Nicht zufällig hat man für die digitale Verkörperung seiner Selbst, den religiösen Begriff des Avatars gefunden.

Das stimmt, der Traum wurde wahr. Computerspiele sind so eine Art Klartraum, in dem man auf seinen Körper verzichtet bei vollstem Bewusstsein die Kontrolle einer eigenen virtuellen Repräsentation wiedergewinnt. Angewiesen ist man jedoch auf die doppelte Perspektive. Man streift man als kleines Männchen durch die Welt, doch betrachtet sich selbst aus Vogelperspektive, als wüsste man selbst mehr als sein Stellvertreter. Nicht zufällig hat man für die digitale Verkörperung seiner Selbst, den religiösen Begriff des Avatars gefunden. Im Hinduismus bezeichnet dieser Begriff die inkarnierte Gestalt des Göttlichen auf der Erde.

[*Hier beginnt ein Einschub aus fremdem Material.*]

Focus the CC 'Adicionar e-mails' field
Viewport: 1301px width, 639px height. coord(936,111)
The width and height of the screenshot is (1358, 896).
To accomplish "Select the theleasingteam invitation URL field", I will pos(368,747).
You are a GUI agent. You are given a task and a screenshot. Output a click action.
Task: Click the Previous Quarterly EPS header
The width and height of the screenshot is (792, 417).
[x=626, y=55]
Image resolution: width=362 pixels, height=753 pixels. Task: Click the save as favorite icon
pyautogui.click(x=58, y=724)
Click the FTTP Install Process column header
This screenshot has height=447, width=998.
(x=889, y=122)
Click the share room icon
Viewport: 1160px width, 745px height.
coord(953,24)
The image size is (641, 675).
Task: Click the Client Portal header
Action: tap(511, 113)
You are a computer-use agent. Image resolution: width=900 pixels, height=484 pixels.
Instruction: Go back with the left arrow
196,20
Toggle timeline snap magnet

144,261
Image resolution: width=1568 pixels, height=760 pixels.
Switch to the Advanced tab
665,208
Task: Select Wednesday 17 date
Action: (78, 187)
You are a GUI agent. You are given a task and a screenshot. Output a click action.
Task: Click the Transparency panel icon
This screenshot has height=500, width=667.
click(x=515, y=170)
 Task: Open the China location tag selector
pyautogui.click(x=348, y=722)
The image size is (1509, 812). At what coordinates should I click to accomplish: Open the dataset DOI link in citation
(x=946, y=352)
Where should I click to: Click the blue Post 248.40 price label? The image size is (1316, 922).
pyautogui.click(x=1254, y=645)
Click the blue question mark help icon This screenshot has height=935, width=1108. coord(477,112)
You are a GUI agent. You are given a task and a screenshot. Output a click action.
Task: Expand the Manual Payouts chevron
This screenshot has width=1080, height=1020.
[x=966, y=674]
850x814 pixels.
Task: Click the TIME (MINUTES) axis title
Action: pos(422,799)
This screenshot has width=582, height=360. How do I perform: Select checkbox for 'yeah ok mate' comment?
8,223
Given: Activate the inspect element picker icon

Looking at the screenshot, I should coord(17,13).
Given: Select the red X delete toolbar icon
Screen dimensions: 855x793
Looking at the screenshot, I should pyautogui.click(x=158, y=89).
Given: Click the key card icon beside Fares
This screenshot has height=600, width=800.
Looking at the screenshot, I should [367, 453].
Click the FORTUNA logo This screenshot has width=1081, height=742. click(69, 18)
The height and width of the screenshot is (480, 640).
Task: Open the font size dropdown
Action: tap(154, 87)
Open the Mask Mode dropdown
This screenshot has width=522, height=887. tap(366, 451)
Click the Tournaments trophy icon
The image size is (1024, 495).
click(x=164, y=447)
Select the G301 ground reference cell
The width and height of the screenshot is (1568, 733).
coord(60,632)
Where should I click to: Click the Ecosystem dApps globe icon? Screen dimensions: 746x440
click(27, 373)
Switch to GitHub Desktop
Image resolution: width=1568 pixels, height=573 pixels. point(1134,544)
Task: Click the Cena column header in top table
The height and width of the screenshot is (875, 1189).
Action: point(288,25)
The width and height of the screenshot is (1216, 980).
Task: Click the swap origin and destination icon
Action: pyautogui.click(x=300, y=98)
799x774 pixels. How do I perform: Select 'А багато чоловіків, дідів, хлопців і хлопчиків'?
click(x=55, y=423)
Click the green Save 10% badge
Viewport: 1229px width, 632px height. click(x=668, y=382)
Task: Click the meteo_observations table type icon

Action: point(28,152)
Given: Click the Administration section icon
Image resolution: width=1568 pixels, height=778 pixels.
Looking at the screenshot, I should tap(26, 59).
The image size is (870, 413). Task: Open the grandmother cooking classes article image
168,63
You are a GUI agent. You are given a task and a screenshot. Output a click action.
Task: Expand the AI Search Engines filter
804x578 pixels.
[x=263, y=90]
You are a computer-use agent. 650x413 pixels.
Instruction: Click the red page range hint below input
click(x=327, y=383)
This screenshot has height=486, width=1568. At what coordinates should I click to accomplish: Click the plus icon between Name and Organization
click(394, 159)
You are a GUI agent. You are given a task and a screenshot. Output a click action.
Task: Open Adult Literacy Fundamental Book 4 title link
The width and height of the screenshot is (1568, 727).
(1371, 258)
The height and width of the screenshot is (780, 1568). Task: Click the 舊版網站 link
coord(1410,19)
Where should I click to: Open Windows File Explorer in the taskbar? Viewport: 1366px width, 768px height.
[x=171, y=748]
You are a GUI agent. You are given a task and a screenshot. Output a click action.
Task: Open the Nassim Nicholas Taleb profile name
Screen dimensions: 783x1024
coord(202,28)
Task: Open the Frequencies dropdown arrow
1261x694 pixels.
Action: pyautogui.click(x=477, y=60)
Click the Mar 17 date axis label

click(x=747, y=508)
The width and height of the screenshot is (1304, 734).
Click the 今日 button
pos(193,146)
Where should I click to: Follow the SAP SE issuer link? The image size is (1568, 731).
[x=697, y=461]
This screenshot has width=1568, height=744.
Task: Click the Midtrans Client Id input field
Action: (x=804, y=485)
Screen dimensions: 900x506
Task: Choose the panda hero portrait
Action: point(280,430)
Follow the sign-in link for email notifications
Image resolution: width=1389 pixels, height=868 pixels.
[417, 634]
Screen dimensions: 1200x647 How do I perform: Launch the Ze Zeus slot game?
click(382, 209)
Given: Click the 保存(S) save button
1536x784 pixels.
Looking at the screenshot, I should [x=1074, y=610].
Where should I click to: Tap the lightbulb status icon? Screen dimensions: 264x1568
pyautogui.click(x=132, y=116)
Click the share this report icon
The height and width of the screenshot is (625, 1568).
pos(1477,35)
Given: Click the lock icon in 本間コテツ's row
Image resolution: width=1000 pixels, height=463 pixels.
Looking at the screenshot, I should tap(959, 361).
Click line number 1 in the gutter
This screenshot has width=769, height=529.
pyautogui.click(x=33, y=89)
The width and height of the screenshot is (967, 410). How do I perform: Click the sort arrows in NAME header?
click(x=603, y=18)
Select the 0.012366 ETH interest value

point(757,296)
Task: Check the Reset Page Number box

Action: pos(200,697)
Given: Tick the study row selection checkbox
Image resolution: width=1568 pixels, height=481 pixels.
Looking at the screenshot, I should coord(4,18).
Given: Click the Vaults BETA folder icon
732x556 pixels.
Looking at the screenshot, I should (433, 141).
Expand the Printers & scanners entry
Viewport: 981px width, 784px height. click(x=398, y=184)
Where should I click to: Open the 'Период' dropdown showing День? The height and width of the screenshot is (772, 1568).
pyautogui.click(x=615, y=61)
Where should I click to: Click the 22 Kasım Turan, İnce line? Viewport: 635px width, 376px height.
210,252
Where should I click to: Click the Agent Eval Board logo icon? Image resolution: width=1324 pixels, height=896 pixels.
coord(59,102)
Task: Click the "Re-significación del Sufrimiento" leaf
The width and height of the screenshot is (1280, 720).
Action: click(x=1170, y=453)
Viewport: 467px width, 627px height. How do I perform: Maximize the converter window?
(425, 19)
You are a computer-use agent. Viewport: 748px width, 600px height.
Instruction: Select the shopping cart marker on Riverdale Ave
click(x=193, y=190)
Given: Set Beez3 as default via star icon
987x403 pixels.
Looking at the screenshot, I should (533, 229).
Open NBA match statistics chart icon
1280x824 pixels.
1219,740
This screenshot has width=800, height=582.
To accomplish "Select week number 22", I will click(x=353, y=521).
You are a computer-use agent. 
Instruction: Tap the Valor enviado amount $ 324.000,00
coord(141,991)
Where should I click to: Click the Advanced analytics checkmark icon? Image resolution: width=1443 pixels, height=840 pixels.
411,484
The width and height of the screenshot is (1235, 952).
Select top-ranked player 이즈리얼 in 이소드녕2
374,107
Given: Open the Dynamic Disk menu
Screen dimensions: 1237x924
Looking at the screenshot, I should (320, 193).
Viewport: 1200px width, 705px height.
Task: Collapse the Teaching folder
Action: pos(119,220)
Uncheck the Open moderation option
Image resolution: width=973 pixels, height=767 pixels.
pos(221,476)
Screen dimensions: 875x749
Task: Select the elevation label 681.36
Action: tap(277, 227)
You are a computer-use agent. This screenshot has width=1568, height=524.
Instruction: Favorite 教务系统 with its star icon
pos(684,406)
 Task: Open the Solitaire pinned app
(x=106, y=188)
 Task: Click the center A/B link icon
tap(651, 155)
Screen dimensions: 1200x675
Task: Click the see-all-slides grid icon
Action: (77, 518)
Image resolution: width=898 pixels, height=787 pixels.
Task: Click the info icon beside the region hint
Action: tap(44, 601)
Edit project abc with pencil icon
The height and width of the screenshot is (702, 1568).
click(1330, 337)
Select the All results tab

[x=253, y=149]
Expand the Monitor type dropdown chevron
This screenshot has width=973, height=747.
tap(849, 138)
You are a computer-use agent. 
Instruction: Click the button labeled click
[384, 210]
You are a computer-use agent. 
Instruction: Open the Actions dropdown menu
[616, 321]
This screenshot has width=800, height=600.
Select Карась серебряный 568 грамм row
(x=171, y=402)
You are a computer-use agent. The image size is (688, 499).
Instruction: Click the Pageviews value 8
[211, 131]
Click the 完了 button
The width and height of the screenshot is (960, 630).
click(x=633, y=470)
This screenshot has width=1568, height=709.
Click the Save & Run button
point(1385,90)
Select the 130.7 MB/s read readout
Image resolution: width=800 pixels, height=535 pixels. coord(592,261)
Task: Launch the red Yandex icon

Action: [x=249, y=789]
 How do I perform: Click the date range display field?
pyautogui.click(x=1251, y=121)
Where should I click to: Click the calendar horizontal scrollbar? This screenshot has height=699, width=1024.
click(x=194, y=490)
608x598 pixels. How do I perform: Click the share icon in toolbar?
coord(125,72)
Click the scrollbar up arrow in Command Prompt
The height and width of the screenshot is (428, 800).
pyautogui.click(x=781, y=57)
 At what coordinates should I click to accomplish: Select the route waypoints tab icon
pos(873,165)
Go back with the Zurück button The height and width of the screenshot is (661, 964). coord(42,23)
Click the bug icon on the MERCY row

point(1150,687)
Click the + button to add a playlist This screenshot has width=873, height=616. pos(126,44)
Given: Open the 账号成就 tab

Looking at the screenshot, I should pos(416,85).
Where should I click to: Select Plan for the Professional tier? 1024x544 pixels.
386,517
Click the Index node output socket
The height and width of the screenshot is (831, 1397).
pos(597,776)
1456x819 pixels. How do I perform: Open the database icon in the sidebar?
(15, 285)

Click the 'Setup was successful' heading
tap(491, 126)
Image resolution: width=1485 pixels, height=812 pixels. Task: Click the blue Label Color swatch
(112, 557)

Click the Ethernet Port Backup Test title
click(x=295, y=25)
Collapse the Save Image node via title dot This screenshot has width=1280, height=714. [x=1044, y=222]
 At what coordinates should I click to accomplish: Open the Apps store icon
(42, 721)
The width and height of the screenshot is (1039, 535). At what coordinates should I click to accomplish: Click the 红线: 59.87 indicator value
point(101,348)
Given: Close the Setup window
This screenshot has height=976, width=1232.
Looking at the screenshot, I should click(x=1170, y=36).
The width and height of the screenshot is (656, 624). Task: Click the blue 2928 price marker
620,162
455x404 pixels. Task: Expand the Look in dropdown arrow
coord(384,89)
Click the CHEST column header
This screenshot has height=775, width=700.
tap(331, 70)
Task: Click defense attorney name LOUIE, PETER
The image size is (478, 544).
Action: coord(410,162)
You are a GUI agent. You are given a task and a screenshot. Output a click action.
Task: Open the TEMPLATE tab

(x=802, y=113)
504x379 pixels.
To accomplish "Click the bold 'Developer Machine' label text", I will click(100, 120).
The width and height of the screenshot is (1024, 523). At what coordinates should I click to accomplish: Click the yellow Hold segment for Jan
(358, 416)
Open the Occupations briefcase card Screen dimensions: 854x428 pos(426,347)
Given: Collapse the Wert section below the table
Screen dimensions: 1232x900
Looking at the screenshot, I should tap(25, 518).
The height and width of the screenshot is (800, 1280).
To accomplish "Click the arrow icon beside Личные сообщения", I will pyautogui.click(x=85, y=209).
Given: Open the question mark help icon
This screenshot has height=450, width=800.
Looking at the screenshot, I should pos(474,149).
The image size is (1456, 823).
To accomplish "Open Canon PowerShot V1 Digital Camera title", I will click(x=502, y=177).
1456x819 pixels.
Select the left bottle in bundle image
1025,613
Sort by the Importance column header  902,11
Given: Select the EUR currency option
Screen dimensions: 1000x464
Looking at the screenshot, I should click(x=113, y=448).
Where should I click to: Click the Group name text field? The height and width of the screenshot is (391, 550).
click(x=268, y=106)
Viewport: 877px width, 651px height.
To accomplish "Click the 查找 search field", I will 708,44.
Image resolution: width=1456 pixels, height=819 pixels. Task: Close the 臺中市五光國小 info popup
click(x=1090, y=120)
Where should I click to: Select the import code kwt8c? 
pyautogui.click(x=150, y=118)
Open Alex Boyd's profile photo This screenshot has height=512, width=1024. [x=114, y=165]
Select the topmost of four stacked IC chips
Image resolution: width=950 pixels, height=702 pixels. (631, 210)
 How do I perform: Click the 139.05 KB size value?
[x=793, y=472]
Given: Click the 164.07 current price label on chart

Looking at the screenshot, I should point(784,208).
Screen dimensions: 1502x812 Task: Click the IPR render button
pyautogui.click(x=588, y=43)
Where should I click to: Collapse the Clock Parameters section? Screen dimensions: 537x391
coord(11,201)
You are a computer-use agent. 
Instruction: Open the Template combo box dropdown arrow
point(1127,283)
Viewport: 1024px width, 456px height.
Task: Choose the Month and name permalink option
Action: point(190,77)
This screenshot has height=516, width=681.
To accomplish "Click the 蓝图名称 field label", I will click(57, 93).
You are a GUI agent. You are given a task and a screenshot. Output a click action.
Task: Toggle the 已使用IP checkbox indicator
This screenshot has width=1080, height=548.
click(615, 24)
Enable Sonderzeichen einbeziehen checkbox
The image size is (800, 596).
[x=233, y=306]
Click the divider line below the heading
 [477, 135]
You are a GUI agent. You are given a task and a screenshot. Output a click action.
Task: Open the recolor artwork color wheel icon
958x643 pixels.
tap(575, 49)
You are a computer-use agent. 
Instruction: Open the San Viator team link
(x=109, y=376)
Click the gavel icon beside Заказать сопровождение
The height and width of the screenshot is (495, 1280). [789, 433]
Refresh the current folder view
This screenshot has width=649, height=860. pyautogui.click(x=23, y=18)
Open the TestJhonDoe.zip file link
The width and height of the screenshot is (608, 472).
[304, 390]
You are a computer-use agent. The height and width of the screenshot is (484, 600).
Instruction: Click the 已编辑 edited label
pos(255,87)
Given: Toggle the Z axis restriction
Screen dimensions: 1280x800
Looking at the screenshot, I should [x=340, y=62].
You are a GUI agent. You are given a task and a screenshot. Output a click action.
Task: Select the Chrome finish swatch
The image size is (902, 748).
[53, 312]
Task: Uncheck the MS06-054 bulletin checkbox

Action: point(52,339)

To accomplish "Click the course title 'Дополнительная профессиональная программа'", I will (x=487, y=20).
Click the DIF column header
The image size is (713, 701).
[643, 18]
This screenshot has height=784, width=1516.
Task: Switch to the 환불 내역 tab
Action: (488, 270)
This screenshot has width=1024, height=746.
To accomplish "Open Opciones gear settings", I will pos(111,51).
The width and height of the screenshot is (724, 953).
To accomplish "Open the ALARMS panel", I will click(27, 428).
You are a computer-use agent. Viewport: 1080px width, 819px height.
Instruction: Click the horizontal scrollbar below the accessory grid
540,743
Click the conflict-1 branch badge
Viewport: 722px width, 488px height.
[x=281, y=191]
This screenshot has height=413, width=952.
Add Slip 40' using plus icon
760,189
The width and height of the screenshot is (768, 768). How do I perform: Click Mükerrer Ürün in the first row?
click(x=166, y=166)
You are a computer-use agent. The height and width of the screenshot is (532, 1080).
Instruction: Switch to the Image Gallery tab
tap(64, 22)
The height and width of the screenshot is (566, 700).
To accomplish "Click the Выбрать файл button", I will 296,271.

In der Logik des GameBoy-Dispositivs vollzieht der Anfang von Pokémon die Spiegelung des Spielers in der Spielfigur durch Namensgebung und frontaler Figurenansicht. Die Seele des Spielers muss einkehren in das System des Spiels. Es bestätigt und versiegelt diese Identifikation des Spielers mit seiner Figur in den Worten Professor Eichs, wie es ein Vater mit seinem heranwachsenden Kind machen würde: „Richtig! Dein Name ist xxx!“. Die folgende Verkleinerung der Spielfigur ist gleichsam die Verkleinerung des Spielers, seine Niederkunft in die heiß ersehnte Pokéwelt, die ihn als kleine Figur aneignet, ihn aber gleichzeitig noch als Allsehende Instanz inthronisiert. Jauchzet, frohlocket, wiedergeboren wurde ich kleiner Pixeljunge, und eine ganze Wunderwelt stand mir zur Eroberung frei.

III

Der erste Raum des Spiels war ein quadratisches Kinderzimmer, mit einem Super Nintendo und einem Röhrenfernseher in dessen Mitte. Wo hat man sonst eine solch perfide Metalepse als Selbstvermarktung gesehen? Um die kleinen Jungs bei der Stange zu halten, lässt man ihr erstes Spiel in ihrem eigenen Kinderzimmer anfangen und jubelt ihnen gleich dazu die aktuellste Heimkonsole der Firma unter. Selbstverständlich befand sich auch in meinem wirklichen Zimmer bald, wie durch Geisterhand bewirkt, ein Super Nintendo und dem dazugehörigen Röhrenfernseher, nur in einer etwas anderen räumlichen Anordnung. Verließ man als Spielfigur nun das Zimmer, gelangte man in das Wohnzimmer des Hauses. Da saß dann an der rechten Seite des kleinen Tisches die Mutter – meine Mutter – und schaute einfach so abwesend durch die Luft. So regungslos und ruhig wie sie dasaß, schien sie ein wenig nostalgisch über etwas nachzudenken, bei nicht-spielbaren Figuren kann man das in Computerspielen aber immer erst wissen, wenn man mit ihnen spricht. „Richtig,“ sagte sie, als hätte sie einen Beschluss gefasst, „Irgendwann gehen alle Jungen fort, um ein Abenteuer zu erleben!“

Die Poké-Welt war zu dem Zeitpunkt noch ein patriarchalisches Regime, in der ersten Edition konnte man noch keine weibliche Figur auswählen. Die Reise eines männlichen Avatars, der mit all seiner hegemonialen Gewalt, Pokémon in seinen Besitz bringt, sich von Arena zu Arena schlägt, um schließlich der beste aller Trainer zu werden – man braucht kein Marxist zu sein, um in der spielerischen Befriedigung des Sammel- und Steigerungstriebs die spätkapitalistische Logik des Wettbewerbs, des Konsumierens und Arbeitens zu sehen. Alle 150 Pokémon sollte ich doch schließlich fangen, um in meinem Pokéleben erfolgreich zu sein. Im konstanten Wettbewerb mit anderen Trainern erwirtschaftete ich mir eine Kollektion von diesen quietschenden Viechern und wurde mit Orden ausgezeichnet, welche die Sporttrophäen ersetzten, mit denen andere Kinder gerne prahlten.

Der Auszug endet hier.